● **Prompt**:
Copy the material exactly as it stands, starting at the line that contains "Click the Allineamento" and continuing through the end of the material.

● **Data entries**:
◆ ◆ ◆ ◆ ◆

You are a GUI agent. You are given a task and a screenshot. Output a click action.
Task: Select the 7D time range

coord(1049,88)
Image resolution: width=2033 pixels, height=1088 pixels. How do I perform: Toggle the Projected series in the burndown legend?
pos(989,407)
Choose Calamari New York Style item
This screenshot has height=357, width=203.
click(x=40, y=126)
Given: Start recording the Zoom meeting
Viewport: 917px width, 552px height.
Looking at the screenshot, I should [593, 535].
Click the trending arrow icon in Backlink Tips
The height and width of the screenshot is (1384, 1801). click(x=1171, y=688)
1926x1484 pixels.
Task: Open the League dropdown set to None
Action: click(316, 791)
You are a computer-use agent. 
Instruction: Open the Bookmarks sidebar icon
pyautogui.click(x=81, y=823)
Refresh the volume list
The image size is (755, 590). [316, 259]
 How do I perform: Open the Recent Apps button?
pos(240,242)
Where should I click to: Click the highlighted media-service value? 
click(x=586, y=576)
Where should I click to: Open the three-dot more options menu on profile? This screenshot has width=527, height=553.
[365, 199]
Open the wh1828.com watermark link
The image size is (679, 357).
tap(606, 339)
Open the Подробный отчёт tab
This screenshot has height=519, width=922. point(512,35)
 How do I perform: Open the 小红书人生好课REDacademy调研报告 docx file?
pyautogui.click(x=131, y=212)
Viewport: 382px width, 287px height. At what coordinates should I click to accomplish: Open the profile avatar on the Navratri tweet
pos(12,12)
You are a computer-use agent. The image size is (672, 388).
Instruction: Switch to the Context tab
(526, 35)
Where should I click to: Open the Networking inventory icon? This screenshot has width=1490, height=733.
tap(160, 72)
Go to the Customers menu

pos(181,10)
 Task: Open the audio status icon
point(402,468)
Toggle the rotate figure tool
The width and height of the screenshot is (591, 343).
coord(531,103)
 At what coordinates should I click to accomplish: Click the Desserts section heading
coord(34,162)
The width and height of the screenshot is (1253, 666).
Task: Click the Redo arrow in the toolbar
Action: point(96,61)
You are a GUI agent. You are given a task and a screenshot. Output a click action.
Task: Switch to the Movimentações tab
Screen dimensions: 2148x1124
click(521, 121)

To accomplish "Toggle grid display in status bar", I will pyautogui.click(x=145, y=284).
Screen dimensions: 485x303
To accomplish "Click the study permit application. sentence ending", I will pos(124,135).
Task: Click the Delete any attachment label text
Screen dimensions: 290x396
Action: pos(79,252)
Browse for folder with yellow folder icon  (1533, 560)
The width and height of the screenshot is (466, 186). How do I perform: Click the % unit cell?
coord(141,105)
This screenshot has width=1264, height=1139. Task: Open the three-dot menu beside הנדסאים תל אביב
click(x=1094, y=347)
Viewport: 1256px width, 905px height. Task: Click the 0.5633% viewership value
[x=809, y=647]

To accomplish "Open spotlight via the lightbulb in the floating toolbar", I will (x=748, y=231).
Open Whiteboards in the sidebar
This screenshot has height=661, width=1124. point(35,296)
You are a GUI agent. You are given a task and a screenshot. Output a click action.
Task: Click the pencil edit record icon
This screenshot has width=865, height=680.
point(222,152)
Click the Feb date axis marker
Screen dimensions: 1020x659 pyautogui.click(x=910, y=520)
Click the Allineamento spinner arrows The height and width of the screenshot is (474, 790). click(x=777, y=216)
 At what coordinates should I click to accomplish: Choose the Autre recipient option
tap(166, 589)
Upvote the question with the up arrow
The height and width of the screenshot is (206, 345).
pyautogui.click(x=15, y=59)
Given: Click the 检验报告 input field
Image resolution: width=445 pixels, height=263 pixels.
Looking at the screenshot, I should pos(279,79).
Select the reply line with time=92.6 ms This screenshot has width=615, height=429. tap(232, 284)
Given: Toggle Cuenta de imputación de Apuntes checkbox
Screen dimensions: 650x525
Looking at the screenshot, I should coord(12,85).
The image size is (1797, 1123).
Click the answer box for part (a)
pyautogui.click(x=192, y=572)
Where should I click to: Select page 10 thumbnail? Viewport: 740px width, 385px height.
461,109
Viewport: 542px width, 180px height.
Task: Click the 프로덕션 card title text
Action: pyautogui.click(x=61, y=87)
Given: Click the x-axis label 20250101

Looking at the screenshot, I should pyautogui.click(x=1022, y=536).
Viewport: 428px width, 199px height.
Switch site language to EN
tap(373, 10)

◆ ◆ ◆ ◆ ◆

● **Result of the exercise**:
Click the Allineamento spinner arrows The height and width of the screenshot is (474, 790). click(x=777, y=216)
 At what coordinates should I click to accomplish: Choose the Autre recipient option
tap(166, 589)
Upvote the question with the up arrow
The height and width of the screenshot is (206, 345).
pyautogui.click(x=15, y=59)
Given: Click the 检验报告 input field
Image resolution: width=445 pixels, height=263 pixels.
Looking at the screenshot, I should pos(279,79).
Select the reply line with time=92.6 ms This screenshot has width=615, height=429. tap(232, 284)
Given: Toggle Cuenta de imputación de Apuntes checkbox
Screen dimensions: 650x525
Looking at the screenshot, I should coord(12,85).
The image size is (1797, 1123).
Click the answer box for part (a)
pyautogui.click(x=192, y=572)
Where should I click to: Select page 10 thumbnail? Viewport: 740px width, 385px height.
461,109
Viewport: 542px width, 180px height.
Task: Click the 프로덕션 card title text
Action: pyautogui.click(x=61, y=87)
Given: Click the x-axis label 20250101

Looking at the screenshot, I should pyautogui.click(x=1022, y=536).
Viewport: 428px width, 199px height.
Switch site language to EN
tap(373, 10)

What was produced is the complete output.